# DIRECTIONS
Copy every line below that contains the word "screenshot".
═══ SUPPLIED ENTRIES ═══
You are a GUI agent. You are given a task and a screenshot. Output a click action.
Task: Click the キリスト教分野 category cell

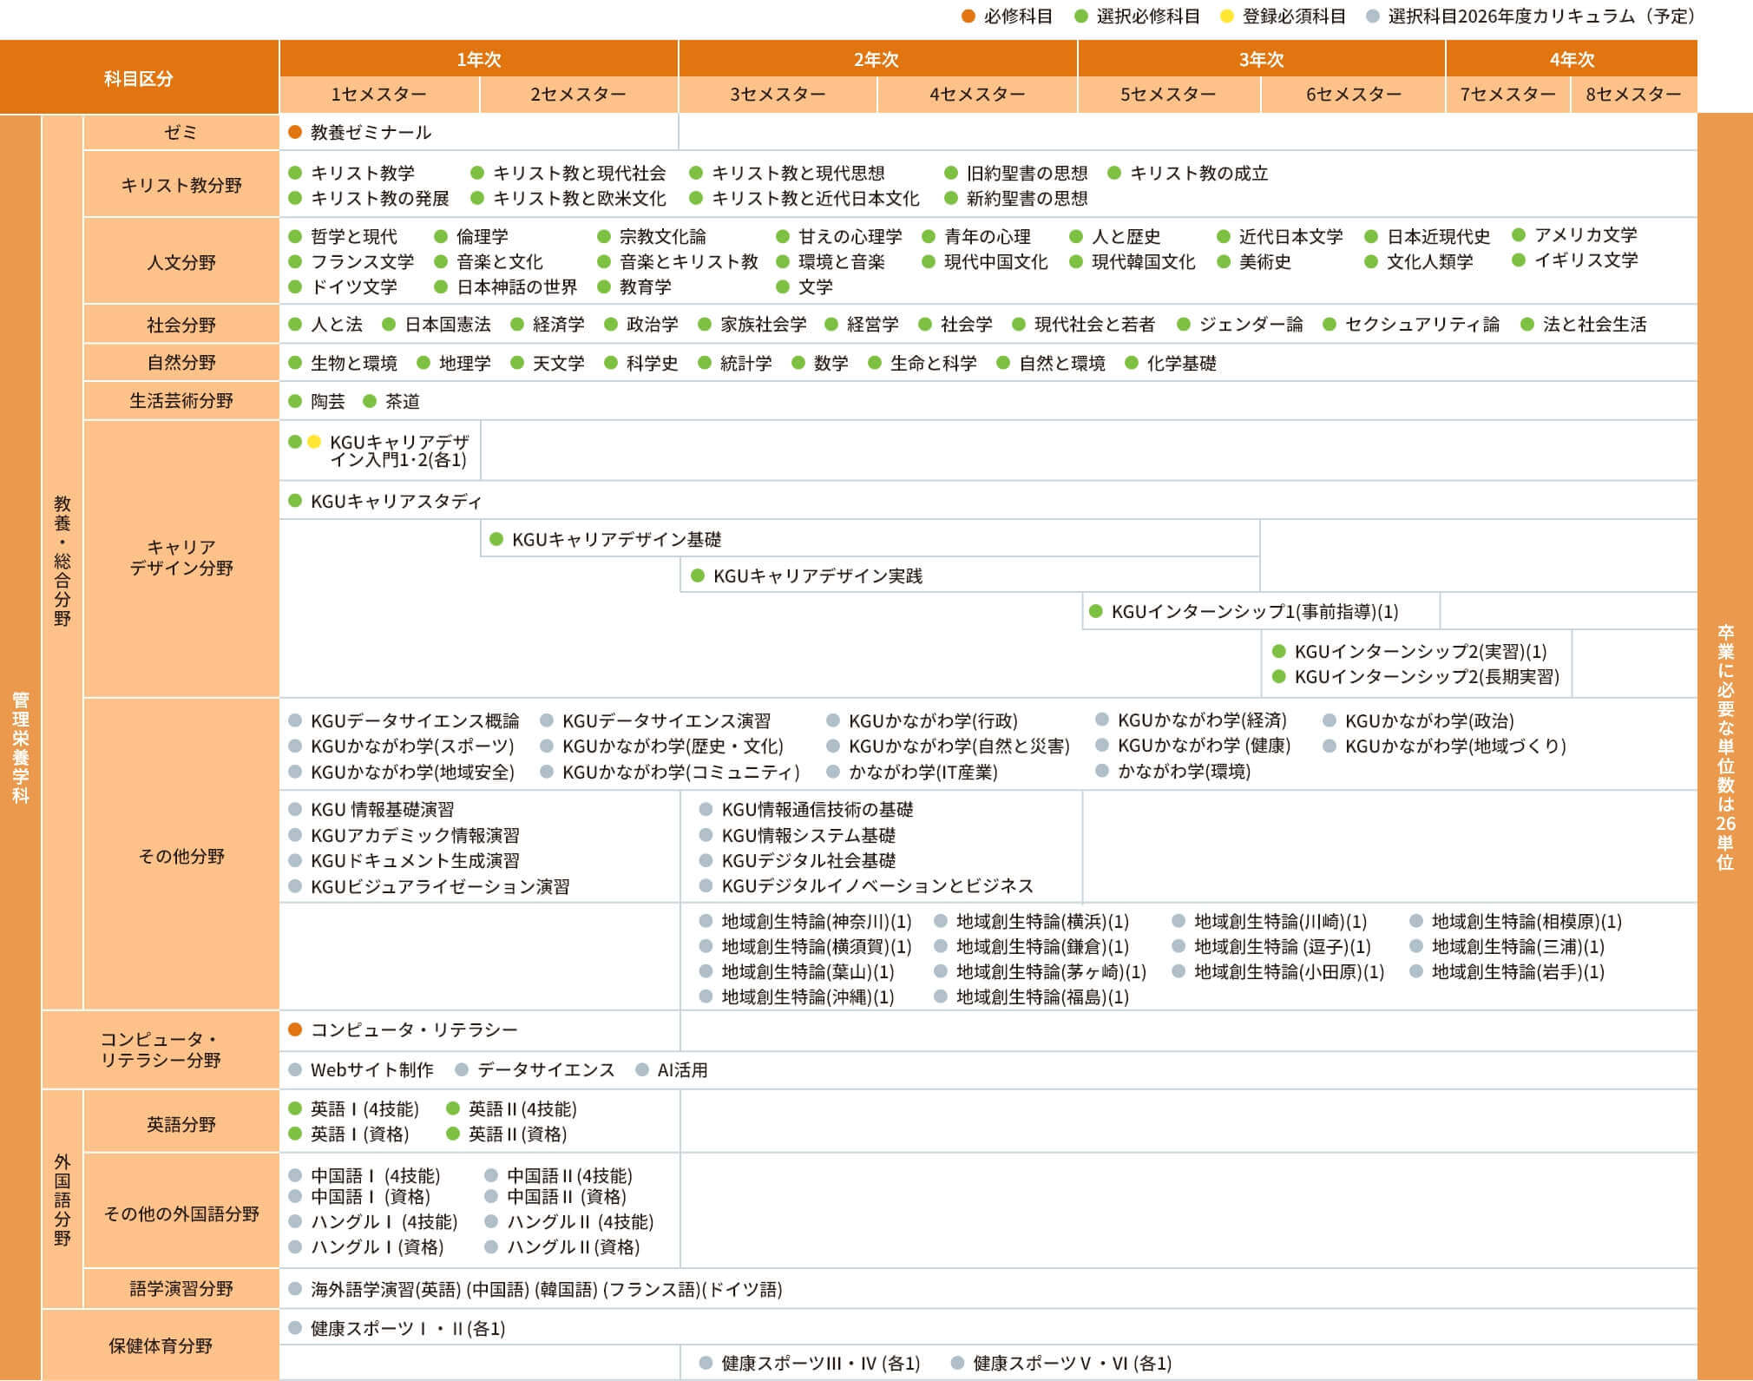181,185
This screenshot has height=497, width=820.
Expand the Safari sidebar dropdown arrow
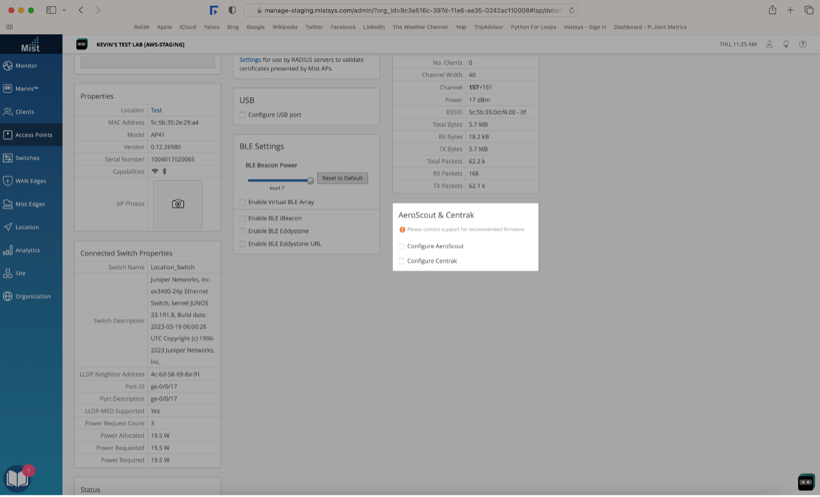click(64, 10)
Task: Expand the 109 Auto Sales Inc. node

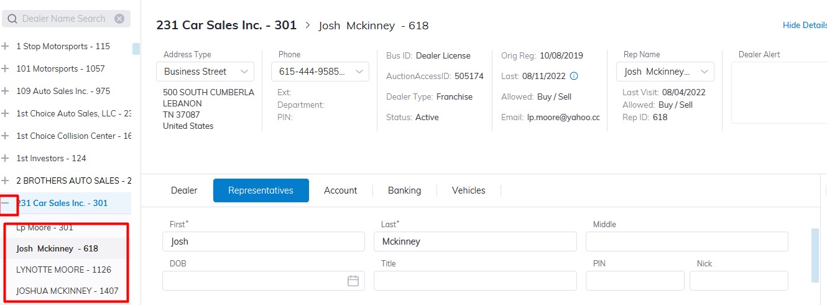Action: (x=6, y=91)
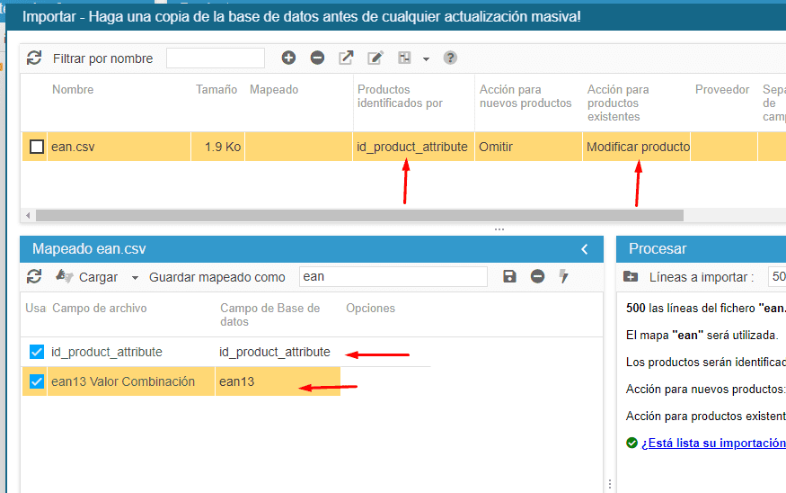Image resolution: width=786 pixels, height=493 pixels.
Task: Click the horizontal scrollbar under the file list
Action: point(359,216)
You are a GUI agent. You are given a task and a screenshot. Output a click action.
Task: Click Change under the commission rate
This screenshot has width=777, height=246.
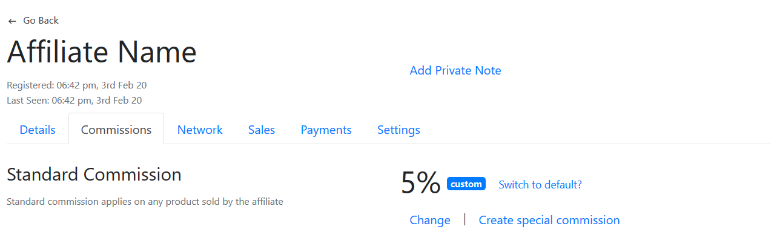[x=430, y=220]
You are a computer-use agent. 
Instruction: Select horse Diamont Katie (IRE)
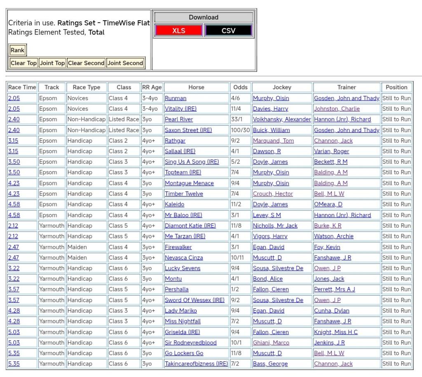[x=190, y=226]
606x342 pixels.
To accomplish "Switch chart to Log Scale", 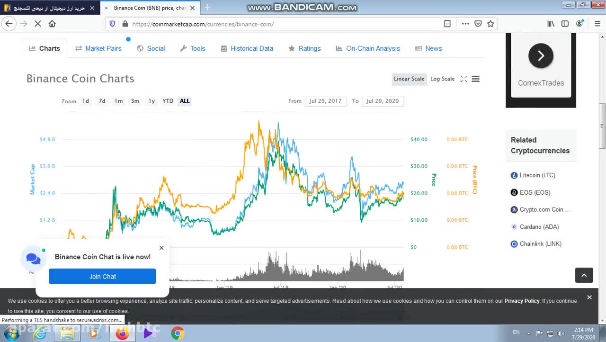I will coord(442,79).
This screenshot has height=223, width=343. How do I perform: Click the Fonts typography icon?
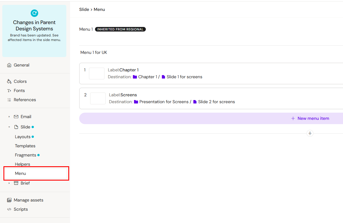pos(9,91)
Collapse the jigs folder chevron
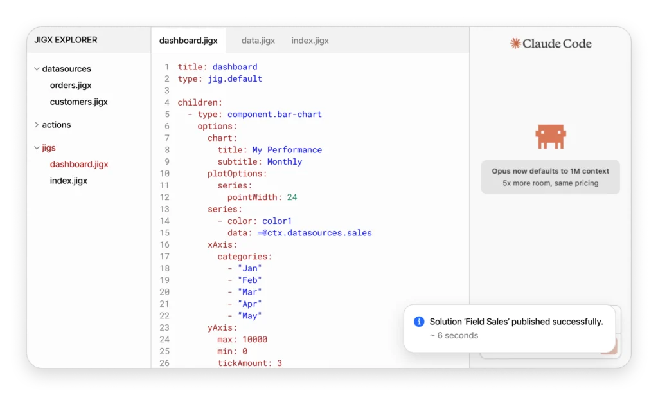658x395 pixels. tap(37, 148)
═══
# SOLUTION
You are a GUI agent. You are given a task and a screenshot. Output a click action.
This screenshot has height=497, width=820.
You are a GUI agent. You are given a task and a screenshot. Output a click action.
This screenshot has width=777, height=246.
This screenshot has height=223, width=343. How do I perform: Click the Fonts typography icon?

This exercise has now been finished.